Gee agrees that OTA updates provide a mechanism for the automotive industry to better keep up with hackers but safety must be the top priority. “As vehicles become ever more connected, and advanced driving assistance systems and highly automated cars increase, it will become important to treat each vehicle as a connected node on the network – a node that benefits from its connectivity, yet must also be protected to maintain its primary functions. For automotive, security is akin to safety: the primary goal of a vehicle is to transport a person from point A to point B safely, quickly, and comfortable, in that priority order. Cybersecurity attacks have the potential to affect those goals, and it would never be acceptable to allow safety to be compromised.”

The future and implementation

The landscape is looking good for OTA with most major vehicle manufacturers expected to introduce the technology in the near future, bolstered by the successes of brands such as Tesla. Many brands such as Volvo and VW are currently working on the architecture to implement this technology, aided by the discoveries of researchers and hackers who help to provide advanced notice of key issues that can arise.

There are challenges ahead but it seems the advantages of OTA will motivate car companies to invest in the technology. “With new threats from bad code, bugs, collisions and cyberattacks, being able to push out a fix ubiquitously and immediately has huge benefits,” says McCormick.

All of the experts we spoke to agreed that OTA will be implemented across major carmakers in the next five years. As new engine control unitsare created and vehicle architecture adapted to support software updating, an update system will have to be introduced.
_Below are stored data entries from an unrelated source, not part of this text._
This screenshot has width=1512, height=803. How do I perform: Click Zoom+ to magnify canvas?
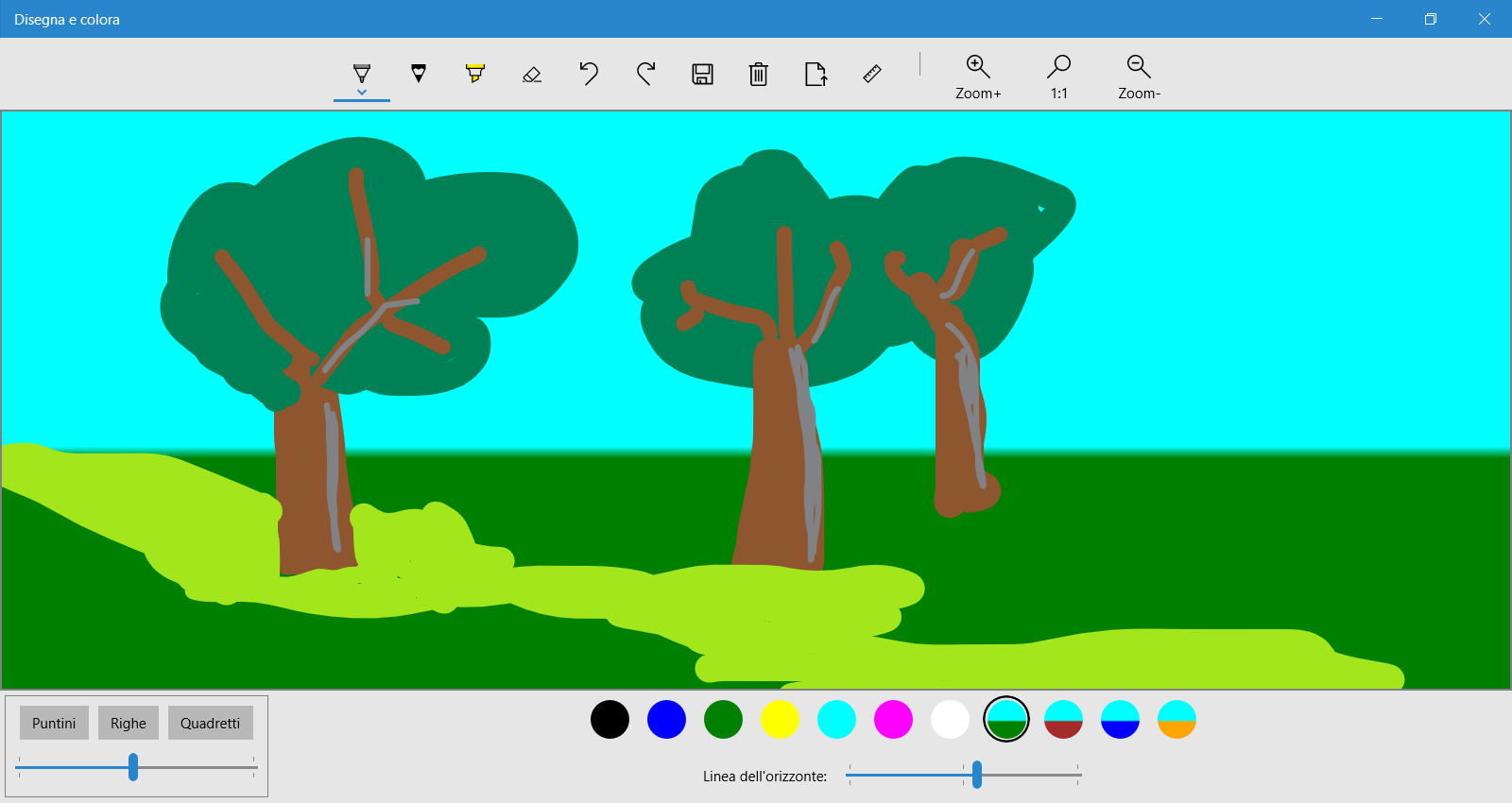[978, 77]
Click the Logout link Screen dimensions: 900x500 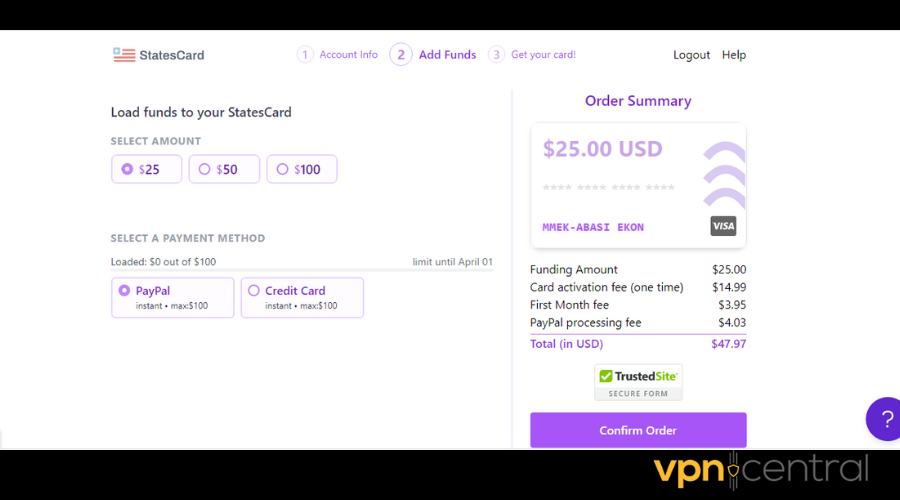tap(691, 55)
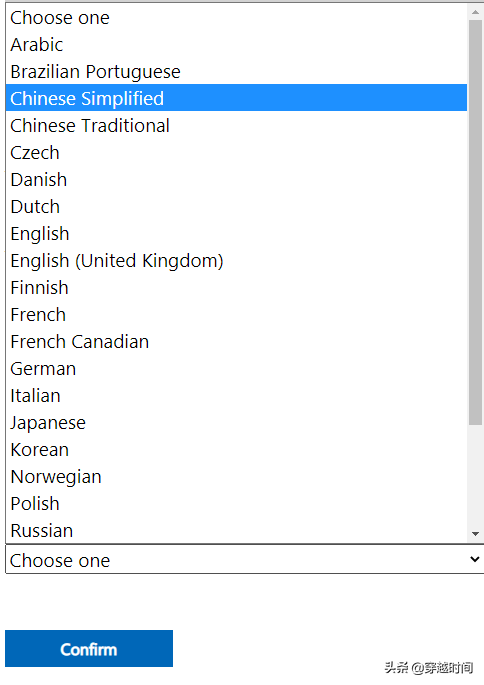Select the highlighted Chinese Simplified option

(x=236, y=98)
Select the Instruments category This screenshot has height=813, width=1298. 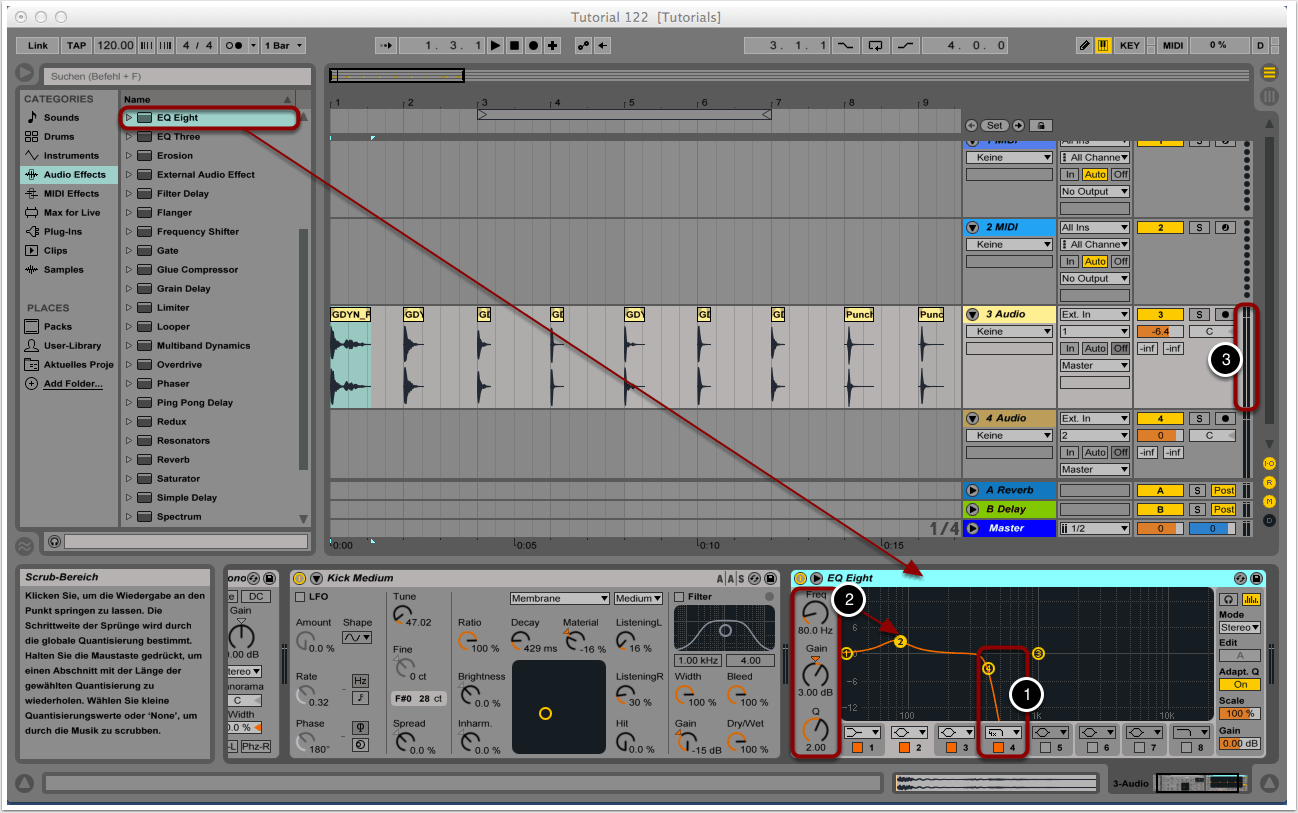[x=70, y=156]
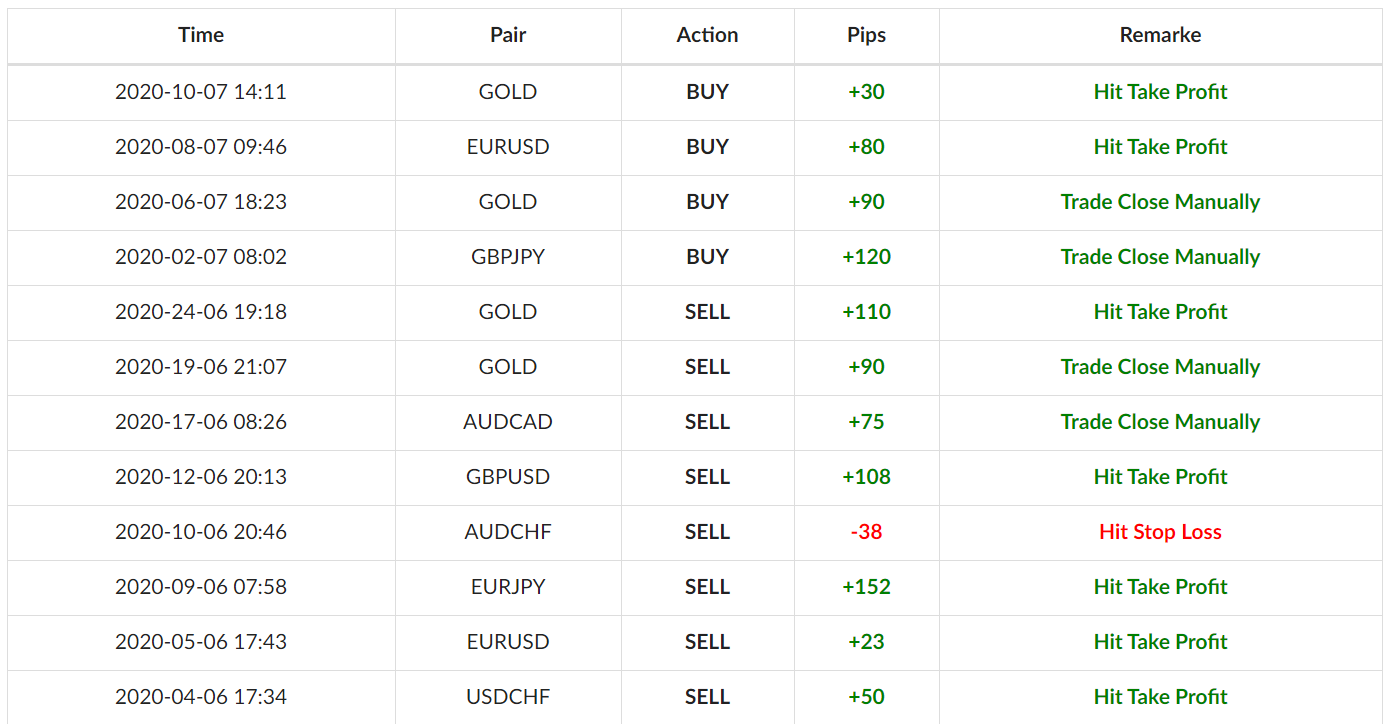Click the red Hit Stop Loss remark
The height and width of the screenshot is (724, 1387).
coord(1161,532)
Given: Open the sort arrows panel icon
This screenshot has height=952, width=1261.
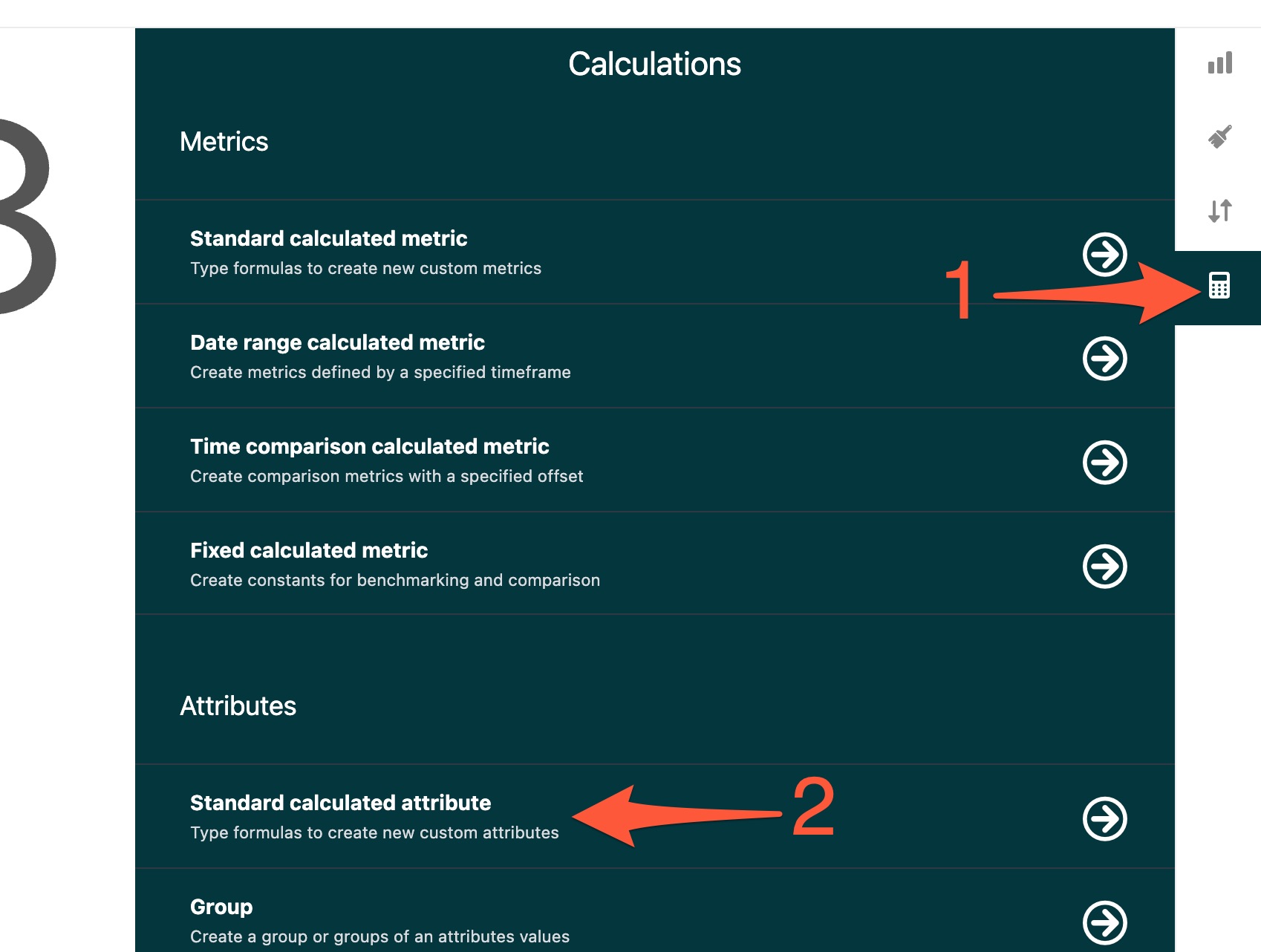Looking at the screenshot, I should point(1219,211).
McCormick believes this will start at local dealerships: “At least initially, the dealers will have to have the ability to connect wirelessly to the car, deploy the update, validate it, and record the versioning in the vehicle record.” Managing this system will be the most difficult aspect, he says. “An OEM with multiple makes and models, with customers keeping cars for 11+ years, and soon you will have thousands of make/model/update profiles to keep track of unless you set up a scheme to update all of a specific make model at once.”

Once this system is implemented then technologies such as vehicle-to-vehicle can be fully utilised, notes Weimerskirch, as well as new security systems. “I believe we will at some point see a system where automotive intrusion detection systems monitor the in-vehicle electronics and report suspicious activities to a cloud server. The cloud server runs forensics and will detect abnormal behaviour, including attacks. The cloud will then react, eg by investigating utilised exploits and updating firmware, and then push out the updates to all cars via secure software update procedure.”

Cybersecurity will only grow in importance as technologies such as OTA become more commonplace in vehicles. OTA has already fundamentally changed automotive security and will continue to raise both benefits and challenges as the industry works collectively to ensure the smooth running of software implementation. Given its competitive nature this remains the biggest challenge of all. After all, it is how carmakers react to these security challenges that will determine how the public perceives them.